* [RECORDS SHOWN]
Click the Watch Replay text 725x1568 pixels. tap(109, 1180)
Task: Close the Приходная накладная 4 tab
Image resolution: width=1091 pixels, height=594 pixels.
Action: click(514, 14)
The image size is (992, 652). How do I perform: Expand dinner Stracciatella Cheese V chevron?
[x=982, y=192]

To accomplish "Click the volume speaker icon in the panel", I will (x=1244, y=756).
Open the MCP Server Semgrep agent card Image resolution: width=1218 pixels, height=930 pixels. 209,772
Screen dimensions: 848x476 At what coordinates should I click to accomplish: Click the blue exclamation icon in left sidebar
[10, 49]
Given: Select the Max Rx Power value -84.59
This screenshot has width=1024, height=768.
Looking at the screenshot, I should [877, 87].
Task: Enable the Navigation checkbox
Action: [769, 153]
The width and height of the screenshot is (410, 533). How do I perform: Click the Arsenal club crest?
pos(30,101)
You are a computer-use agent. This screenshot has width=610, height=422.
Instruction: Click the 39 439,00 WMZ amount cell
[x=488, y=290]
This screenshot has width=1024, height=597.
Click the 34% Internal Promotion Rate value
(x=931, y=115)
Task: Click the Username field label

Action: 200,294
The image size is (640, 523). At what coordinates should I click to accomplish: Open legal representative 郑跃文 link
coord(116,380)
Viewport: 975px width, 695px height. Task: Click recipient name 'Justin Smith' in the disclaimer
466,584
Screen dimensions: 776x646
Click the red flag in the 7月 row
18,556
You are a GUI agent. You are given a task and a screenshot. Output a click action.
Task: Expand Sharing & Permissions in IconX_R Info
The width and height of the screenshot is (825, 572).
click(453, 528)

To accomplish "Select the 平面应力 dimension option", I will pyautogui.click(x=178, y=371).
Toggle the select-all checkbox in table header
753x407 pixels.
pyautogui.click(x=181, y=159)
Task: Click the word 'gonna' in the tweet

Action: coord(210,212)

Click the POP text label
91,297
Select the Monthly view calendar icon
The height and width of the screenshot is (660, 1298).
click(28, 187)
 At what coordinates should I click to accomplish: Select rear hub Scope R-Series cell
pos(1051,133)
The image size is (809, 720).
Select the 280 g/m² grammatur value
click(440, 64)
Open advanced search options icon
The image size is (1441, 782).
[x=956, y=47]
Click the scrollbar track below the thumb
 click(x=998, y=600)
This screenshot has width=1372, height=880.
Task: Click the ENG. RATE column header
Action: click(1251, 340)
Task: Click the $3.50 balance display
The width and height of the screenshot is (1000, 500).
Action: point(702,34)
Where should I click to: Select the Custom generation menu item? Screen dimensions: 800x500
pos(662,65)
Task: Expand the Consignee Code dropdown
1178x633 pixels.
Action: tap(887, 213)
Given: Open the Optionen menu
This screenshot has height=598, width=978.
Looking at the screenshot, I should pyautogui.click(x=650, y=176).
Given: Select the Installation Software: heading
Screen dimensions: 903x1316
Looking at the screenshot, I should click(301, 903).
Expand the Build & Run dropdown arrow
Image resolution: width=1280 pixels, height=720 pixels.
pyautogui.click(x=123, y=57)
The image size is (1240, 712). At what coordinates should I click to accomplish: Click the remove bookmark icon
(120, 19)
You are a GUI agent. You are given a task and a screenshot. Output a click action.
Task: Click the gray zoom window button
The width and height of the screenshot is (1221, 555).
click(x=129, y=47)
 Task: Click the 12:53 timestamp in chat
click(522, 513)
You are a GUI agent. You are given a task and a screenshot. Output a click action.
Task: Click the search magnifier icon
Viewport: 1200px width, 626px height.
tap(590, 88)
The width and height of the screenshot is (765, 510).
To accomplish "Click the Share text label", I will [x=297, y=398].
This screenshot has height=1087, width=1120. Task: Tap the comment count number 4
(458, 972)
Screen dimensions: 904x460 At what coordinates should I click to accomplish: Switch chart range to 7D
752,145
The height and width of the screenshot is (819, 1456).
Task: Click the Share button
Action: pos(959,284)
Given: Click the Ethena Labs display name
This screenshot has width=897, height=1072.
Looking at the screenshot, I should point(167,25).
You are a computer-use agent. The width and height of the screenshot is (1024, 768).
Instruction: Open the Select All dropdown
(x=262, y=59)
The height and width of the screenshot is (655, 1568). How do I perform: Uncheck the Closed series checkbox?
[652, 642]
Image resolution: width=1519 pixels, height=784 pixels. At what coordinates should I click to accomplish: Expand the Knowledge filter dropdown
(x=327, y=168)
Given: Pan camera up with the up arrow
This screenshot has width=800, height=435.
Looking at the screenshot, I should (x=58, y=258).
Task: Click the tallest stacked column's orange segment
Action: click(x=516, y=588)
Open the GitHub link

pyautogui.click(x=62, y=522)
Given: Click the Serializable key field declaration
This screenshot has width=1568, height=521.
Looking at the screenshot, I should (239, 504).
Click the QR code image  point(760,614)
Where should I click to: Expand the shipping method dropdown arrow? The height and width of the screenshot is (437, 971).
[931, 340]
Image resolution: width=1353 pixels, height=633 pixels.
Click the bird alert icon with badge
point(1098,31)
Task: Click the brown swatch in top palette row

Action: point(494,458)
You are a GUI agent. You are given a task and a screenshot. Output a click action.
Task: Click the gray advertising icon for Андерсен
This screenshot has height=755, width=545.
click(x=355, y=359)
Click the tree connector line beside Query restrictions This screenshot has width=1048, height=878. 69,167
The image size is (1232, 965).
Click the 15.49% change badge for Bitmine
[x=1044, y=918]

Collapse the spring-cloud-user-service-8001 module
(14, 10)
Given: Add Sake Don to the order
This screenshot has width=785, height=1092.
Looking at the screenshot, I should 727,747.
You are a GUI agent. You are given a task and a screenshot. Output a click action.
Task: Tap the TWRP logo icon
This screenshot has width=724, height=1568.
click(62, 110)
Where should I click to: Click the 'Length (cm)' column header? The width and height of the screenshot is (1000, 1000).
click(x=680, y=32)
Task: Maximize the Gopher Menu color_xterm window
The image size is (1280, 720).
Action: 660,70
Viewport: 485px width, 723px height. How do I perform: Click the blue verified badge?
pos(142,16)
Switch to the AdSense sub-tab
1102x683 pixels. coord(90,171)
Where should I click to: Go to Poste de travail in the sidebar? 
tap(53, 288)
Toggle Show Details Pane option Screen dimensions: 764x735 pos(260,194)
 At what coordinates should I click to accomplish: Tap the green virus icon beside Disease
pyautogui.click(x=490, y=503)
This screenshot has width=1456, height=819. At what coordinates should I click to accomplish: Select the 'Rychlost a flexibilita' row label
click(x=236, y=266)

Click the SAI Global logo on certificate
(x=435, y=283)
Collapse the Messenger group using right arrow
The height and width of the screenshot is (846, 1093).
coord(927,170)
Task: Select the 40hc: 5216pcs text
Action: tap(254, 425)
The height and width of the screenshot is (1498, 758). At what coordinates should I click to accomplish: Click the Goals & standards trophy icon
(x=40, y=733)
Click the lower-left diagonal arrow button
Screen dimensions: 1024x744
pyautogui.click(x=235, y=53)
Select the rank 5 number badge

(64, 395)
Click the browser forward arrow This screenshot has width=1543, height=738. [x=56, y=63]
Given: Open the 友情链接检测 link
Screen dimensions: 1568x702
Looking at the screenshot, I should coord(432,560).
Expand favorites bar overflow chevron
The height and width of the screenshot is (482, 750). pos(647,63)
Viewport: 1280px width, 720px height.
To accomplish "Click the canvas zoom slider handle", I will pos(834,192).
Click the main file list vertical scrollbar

* [WORK TO COMPLETE]
Every word of every entry must be returned as it appears.

* [OUTPUT BELOW]
Click the Watch Replay text 725x1568 pixels. tap(109, 1180)
Task: Close the Приходная накладная 4 tab
Image resolution: width=1091 pixels, height=594 pixels.
Action: click(514, 14)
The image size is (992, 652). How do I perform: Expand dinner Stracciatella Cheese V chevron?
[x=982, y=192]

To accomplish "Click the volume speaker icon in the panel", I will (x=1244, y=756).
Open the MCP Server Semgrep agent card Image resolution: width=1218 pixels, height=930 pixels. 209,772
Screen dimensions: 848x476 At what coordinates should I click to accomplish: Click the blue exclamation icon in left sidebar
[10, 49]
Given: Select the Max Rx Power value -84.59
This screenshot has width=1024, height=768.
Looking at the screenshot, I should [877, 87].
Task: Enable the Navigation checkbox
Action: [769, 153]
The width and height of the screenshot is (410, 533). How do I perform: Click the Arsenal club crest?
pos(30,101)
You are a computer-use agent. This screenshot has width=610, height=422.
Instruction: Click the 39 439,00 WMZ amount cell
[x=488, y=290]
This screenshot has width=1024, height=597.
Click the 34% Internal Promotion Rate value
(x=931, y=115)
Task: Click the Username field label

Action: 200,294
The image size is (640, 523). At what coordinates should I click to accomplish: Open legal representative 郑跃文 link
coord(116,380)
Viewport: 975px width, 695px height. Task: Click recipient name 'Justin Smith' in the disclaimer
466,584
Screen dimensions: 776x646
Click the red flag in the 7月 row
18,556
You are a GUI agent. You are given a task and a screenshot. Output a click action.
Task: Expand Sharing & Permissions in IconX_R Info
The width and height of the screenshot is (825, 572).
click(453, 528)

To accomplish "Select the 平面应力 dimension option", I will pyautogui.click(x=178, y=371).
Toggle the select-all checkbox in table header
753x407 pixels.
pyautogui.click(x=181, y=159)
Task: Click the word 'gonna' in the tweet

Action: coord(210,212)

Click the POP text label
91,297
Select the Monthly view calendar icon
The height and width of the screenshot is (660, 1298).
click(28, 187)
 At what coordinates should I click to accomplish: Select rear hub Scope R-Series cell
pos(1051,133)
The image size is (809, 720).
Select the 280 g/m² grammatur value
click(440, 64)
Open advanced search options icon
The image size is (1441, 782).
[x=956, y=47]
Click the scrollbar track below the thumb
 click(x=998, y=600)
This screenshot has width=1372, height=880.
Task: Click the ENG. RATE column header
Action: click(1251, 340)
Task: Click the $3.50 balance display
The width and height of the screenshot is (1000, 500).
Action: point(702,34)
Where should I click to: Select the Custom generation menu item? Screen dimensions: 800x500
pos(662,65)
Task: Expand the Consignee Code dropdown
1178x633 pixels.
Action: tap(887, 213)
Given: Open the Optionen menu
This screenshot has height=598, width=978.
Looking at the screenshot, I should pyautogui.click(x=650, y=176).
Given: Select the Installation Software: heading
Screen dimensions: 903x1316
Looking at the screenshot, I should click(301, 903).
Expand the Build & Run dropdown arrow
Image resolution: width=1280 pixels, height=720 pixels.
pyautogui.click(x=123, y=57)
The image size is (1240, 712). At what coordinates should I click to accomplish: Click the remove bookmark icon
(120, 19)
You are a GUI agent. You are given a task and a screenshot. Output a click action.
Task: Click the gray zoom window button
The width and height of the screenshot is (1221, 555).
click(x=129, y=47)
 Task: Click the 12:53 timestamp in chat
click(522, 513)
You are a GUI agent. You are given a task and a screenshot. Output a click action.
Task: Click the search magnifier icon
Viewport: 1200px width, 626px height.
tap(590, 88)
The width and height of the screenshot is (765, 510).
To accomplish "Click the Share text label", I will [x=297, y=398].
This screenshot has height=1087, width=1120. Task: Tap the comment count number 4
(458, 972)
Screen dimensions: 904x460 At what coordinates should I click to accomplish: Switch chart range to 7D
752,145
The height and width of the screenshot is (819, 1456).
Task: Click the Share button
Action: pos(959,284)
Given: Click the Ethena Labs display name
This screenshot has width=897, height=1072.
Looking at the screenshot, I should point(167,25).
You are a computer-use agent. The width and height of the screenshot is (1024, 768).
Instruction: Open the Select All dropdown
(x=262, y=59)
The height and width of the screenshot is (655, 1568). How do I perform: Uncheck the Closed series checkbox?
[652, 642]
Image resolution: width=1519 pixels, height=784 pixels. At what coordinates should I click to accomplish: Expand the Knowledge filter dropdown
(x=327, y=168)
Given: Pan camera up with the up arrow
This screenshot has width=800, height=435.
Looking at the screenshot, I should (x=58, y=258).
Task: Click the tallest stacked column's orange segment
Action: click(x=516, y=588)
Open the GitHub link

pyautogui.click(x=62, y=522)
Given: Click the Serializable key field declaration
This screenshot has width=1568, height=521.
Looking at the screenshot, I should (239, 504).
Click the QR code image  point(760,614)
Where should I click to: Expand the shipping method dropdown arrow? The height and width of the screenshot is (437, 971).
[931, 340]
Image resolution: width=1353 pixels, height=633 pixels.
Click the bird alert icon with badge
point(1098,31)
Task: Click the brown swatch in top palette row

Action: point(494,458)
You are a GUI agent. You are given a task and a screenshot. Output a click action.
Task: Click the gray advertising icon for Андерсен
This screenshot has height=755, width=545.
click(x=355, y=359)
Click the tree connector line beside Query restrictions This screenshot has width=1048, height=878. 69,167
The image size is (1232, 965).
Click the 15.49% change badge for Bitmine
[x=1044, y=918]

Collapse the spring-cloud-user-service-8001 module
(14, 10)
Given: Add Sake Don to the order
This screenshot has width=785, height=1092.
Looking at the screenshot, I should 727,747.
You are a GUI agent. You are given a task and a screenshot. Output a click action.
Task: Tap the TWRP logo icon
This screenshot has width=724, height=1568.
click(62, 110)
Where should I click to: Click the 'Length (cm)' column header? The width and height of the screenshot is (1000, 1000).
click(x=680, y=32)
Task: Maximize the Gopher Menu color_xterm window
The image size is (1280, 720).
Action: 660,70
Viewport: 485px width, 723px height. How do I perform: Click the blue verified badge?
pos(142,16)
Switch to the AdSense sub-tab
1102x683 pixels. coord(90,171)
Where should I click to: Go to Poste de travail in the sidebar? 
tap(53, 288)
Toggle Show Details Pane option Screen dimensions: 764x735 pos(260,194)
 At what coordinates should I click to accomplish: Tap the green virus icon beside Disease
pyautogui.click(x=490, y=503)
This screenshot has width=1456, height=819. At what coordinates should I click to accomplish: Select the 'Rychlost a flexibilita' row label
click(x=236, y=266)

Click the SAI Global logo on certificate
(x=435, y=283)
Collapse the Messenger group using right arrow
The height and width of the screenshot is (846, 1093).
coord(927,170)
Task: Select the 40hc: 5216pcs text
Action: tap(254, 425)
The height and width of the screenshot is (1498, 758). At what coordinates should I click to accomplish: Click the Goals & standards trophy icon
(x=40, y=733)
Click the lower-left diagonal arrow button
Screen dimensions: 1024x744
pyautogui.click(x=235, y=53)
Select the rank 5 number badge

(64, 395)
Click the browser forward arrow This screenshot has width=1543, height=738. [x=56, y=63]
Given: Open the 友情链接检测 link
Screen dimensions: 1568x702
Looking at the screenshot, I should coord(432,560).
Expand favorites bar overflow chevron
The height and width of the screenshot is (482, 750). pos(647,63)
Viewport: 1280px width, 720px height.
To accomplish "Click the canvas zoom slider handle", I will pos(834,192).
Click the main file list vertical scrollbar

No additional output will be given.